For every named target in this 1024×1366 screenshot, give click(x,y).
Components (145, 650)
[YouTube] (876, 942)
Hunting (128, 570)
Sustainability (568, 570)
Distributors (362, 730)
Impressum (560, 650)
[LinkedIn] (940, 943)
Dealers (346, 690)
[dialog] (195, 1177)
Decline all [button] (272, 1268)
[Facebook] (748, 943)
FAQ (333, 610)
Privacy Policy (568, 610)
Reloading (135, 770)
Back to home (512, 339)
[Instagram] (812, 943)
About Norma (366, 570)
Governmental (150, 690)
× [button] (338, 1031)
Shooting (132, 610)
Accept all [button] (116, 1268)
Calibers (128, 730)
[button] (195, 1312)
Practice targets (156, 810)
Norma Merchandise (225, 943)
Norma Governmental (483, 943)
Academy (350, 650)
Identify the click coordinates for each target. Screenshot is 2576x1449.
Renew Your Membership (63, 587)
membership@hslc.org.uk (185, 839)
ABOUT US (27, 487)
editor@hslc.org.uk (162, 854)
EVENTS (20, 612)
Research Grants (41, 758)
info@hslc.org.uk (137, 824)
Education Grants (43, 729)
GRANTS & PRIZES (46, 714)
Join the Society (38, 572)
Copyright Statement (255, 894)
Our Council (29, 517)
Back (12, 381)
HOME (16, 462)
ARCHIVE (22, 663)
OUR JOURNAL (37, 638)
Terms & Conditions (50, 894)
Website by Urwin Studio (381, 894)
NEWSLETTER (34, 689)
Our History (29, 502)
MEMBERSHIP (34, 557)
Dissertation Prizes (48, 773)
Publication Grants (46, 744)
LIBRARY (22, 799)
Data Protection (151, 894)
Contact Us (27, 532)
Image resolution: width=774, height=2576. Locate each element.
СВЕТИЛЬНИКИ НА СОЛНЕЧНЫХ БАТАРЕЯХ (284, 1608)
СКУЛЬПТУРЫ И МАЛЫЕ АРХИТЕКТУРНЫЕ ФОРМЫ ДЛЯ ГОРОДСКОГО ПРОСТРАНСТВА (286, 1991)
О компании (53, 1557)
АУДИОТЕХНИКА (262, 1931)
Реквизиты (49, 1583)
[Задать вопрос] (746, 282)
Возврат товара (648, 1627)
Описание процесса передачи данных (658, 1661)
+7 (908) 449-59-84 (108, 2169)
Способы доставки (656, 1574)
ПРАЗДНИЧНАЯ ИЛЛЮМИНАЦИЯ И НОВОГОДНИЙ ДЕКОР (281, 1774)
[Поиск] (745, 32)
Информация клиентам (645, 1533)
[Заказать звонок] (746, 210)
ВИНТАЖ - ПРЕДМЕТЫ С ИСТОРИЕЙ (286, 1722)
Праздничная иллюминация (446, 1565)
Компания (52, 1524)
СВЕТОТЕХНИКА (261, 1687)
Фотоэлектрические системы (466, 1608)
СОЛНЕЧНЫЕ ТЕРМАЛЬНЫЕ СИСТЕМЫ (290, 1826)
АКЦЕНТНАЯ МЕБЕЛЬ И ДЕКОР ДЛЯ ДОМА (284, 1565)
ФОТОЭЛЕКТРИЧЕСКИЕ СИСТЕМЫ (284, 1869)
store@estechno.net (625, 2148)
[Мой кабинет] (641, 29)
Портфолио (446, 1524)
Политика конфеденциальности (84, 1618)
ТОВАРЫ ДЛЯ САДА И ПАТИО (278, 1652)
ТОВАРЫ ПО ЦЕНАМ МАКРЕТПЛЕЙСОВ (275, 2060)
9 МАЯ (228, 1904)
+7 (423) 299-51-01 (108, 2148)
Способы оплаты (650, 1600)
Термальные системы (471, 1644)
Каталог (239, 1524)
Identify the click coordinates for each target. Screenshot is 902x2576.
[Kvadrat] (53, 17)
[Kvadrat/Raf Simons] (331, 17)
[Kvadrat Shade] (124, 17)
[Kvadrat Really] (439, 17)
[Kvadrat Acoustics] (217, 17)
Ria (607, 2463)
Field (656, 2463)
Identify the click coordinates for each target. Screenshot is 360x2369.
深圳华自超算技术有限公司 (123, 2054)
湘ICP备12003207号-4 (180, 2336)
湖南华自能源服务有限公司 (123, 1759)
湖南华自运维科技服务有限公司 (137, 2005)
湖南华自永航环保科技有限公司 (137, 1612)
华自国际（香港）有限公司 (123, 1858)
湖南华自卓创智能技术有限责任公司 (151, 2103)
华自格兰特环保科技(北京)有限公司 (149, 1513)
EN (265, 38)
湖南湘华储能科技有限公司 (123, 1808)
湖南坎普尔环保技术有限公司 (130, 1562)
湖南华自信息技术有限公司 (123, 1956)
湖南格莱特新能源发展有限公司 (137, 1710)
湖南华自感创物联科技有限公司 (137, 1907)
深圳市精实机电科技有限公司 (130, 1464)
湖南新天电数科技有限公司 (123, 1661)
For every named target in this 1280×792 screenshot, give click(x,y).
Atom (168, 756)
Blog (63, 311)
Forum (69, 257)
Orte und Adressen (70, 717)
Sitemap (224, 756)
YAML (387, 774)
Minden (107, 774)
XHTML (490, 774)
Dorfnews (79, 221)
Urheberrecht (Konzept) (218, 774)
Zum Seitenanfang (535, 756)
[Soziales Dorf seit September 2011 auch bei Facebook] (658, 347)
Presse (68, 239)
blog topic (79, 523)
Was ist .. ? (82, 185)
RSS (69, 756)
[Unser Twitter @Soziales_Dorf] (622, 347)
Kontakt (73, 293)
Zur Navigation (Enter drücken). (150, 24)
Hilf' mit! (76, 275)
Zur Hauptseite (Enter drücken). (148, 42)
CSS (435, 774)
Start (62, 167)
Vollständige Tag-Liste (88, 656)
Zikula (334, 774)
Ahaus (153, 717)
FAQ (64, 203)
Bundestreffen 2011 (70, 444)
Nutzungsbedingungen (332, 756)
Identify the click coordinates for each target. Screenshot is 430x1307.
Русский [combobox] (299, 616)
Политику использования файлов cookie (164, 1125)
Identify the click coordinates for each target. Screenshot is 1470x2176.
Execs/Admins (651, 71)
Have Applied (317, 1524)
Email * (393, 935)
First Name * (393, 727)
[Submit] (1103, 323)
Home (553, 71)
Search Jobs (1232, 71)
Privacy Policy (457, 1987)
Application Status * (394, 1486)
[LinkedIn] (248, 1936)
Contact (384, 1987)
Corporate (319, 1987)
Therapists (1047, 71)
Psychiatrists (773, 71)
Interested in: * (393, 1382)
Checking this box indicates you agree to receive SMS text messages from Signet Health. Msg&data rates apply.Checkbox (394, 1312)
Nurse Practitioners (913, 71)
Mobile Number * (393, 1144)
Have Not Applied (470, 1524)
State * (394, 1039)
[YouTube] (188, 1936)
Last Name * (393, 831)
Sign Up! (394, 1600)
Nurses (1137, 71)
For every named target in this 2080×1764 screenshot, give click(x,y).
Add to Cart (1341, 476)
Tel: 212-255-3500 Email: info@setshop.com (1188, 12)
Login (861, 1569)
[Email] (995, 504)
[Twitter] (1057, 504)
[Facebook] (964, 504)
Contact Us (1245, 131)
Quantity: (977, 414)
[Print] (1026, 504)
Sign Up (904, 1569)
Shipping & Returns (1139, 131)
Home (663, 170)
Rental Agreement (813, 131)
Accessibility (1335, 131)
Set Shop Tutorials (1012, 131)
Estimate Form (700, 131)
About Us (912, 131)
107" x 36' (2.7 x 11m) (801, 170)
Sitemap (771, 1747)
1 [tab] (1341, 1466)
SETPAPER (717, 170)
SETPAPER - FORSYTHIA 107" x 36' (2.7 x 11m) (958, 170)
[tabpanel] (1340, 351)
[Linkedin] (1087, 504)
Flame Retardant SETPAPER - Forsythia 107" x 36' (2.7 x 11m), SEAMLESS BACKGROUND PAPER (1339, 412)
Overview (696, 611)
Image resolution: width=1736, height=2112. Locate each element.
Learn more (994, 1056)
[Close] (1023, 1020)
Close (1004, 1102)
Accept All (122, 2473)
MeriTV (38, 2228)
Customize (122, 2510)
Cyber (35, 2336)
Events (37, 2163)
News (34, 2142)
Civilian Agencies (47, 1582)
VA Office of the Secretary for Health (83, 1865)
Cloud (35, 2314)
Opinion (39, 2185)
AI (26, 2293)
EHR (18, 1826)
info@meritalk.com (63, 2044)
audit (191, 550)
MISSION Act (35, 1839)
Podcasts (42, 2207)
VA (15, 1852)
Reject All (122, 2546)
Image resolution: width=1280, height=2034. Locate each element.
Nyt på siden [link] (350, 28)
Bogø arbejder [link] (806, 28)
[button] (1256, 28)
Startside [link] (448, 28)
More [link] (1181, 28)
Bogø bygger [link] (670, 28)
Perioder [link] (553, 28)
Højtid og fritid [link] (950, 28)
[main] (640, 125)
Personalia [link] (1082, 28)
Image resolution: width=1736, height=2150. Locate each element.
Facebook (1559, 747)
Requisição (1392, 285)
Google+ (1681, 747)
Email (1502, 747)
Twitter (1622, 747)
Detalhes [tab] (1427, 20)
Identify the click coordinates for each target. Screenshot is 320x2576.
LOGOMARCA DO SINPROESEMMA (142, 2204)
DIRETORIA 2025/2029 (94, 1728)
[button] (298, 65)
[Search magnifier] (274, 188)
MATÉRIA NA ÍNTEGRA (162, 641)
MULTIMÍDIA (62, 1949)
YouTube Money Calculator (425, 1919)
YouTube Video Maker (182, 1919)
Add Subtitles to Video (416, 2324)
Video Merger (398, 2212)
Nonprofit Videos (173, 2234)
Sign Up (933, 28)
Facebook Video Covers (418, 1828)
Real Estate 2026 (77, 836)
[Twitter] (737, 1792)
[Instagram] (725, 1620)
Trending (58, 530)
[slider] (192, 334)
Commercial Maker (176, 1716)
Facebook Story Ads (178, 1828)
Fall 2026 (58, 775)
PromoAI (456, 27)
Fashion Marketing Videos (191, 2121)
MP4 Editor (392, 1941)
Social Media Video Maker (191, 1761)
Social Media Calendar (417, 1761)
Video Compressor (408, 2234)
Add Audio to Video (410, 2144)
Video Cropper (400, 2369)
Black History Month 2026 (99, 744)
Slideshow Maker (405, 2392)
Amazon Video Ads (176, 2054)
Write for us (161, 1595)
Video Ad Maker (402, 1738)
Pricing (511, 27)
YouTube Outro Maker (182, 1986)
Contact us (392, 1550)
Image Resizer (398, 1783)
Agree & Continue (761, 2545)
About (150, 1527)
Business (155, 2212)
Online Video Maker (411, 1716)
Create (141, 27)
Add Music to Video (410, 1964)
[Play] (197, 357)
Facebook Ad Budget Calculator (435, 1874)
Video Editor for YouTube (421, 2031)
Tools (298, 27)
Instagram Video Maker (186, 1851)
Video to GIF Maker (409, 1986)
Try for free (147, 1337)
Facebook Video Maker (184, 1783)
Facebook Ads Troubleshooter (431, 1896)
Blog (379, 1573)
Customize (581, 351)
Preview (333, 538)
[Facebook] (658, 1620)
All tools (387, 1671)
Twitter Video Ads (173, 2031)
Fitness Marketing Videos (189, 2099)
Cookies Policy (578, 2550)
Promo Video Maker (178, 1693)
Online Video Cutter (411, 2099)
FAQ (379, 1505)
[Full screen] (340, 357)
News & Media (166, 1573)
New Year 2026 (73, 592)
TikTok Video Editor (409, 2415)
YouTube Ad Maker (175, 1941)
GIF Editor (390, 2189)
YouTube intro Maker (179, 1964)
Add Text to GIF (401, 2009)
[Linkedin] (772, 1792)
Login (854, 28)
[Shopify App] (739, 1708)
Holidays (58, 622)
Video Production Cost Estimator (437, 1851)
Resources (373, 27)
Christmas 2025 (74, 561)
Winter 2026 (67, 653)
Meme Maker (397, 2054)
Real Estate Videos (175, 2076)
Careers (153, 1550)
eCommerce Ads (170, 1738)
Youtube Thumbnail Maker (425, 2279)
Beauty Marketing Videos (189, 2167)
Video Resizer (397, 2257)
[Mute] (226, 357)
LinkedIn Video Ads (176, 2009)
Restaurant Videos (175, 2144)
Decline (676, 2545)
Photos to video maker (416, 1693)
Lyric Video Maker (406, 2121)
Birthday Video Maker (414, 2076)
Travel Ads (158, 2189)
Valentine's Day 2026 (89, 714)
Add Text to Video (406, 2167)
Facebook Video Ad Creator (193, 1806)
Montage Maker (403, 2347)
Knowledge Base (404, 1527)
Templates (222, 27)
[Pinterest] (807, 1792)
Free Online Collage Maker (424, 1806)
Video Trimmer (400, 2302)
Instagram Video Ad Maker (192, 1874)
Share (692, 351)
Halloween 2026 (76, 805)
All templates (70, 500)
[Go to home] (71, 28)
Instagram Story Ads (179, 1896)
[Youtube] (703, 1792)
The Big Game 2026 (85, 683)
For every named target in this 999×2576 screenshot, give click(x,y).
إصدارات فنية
⁂
> Problem details:
Within the material above, transcribe exactly the lines that run from the line holding "[Заказать звонок] (746, 210)" through the line holding "EN (265, 38)".

> Exercise output:
[Заказать звонок] (746, 210)
ВИНТАЖ - ПРЕДМЕТЫ С ИСТОРИЕЙ (286, 1722)
Праздничная иллюминация (446, 1565)
Компания (52, 1524)
СВЕТОТЕХНИКА (261, 1687)
Фотоэлектрические системы (466, 1608)
СОЛНЕЧНЫЕ ТЕРМАЛЬНЫЕ СИСТЕМЫ (290, 1826)
АКЦЕНТНАЯ МЕБЕЛЬ И ДЕКОР ДЛЯ ДОМА (284, 1565)
ФОТОЭЛЕКТРИЧЕСКИЕ СИСТЕМЫ (284, 1869)
store@estechno.net (625, 2148)
[Мой кабинет] (641, 29)
Портфолио (446, 1524)
Политика конфеденциальности (84, 1618)
ТОВАРЫ ДЛЯ САДА И ПАТИО (278, 1652)
ТОВАРЫ ПО ЦЕНАМ МАКРЕТПЛЕЙСОВ (275, 2060)
9 МАЯ (228, 1904)
+7 (423) 299-51-01 (108, 2148)
Способы оплаты (650, 1600)
Термальные системы (471, 1644)
Каталог (239, 1524)
Identify the click coordinates for each target. Screenshot is 902x2576.
[Kvadrat] (53, 17)
[Kvadrat/Raf Simons] (331, 17)
[Kvadrat Shade] (124, 17)
[Kvadrat Really] (439, 17)
[Kvadrat Acoustics] (217, 17)
Ria (607, 2463)
Field (656, 2463)
Identify the click coordinates for each target. Screenshot is 360x2369.
深圳华自超算技术有限公司 (123, 2054)
湘ICP备12003207号-4 (180, 2336)
湖南华自能源服务有限公司 (123, 1759)
湖南华自运维科技服务有限公司 (137, 2005)
湖南华自永航环保科技有限公司 (137, 1612)
华自国际（香港）有限公司 (123, 1858)
湖南华自卓创智能技术有限责任公司 (151, 2103)
华自格兰特环保科技(北京)有限公司 (149, 1513)
EN (265, 38)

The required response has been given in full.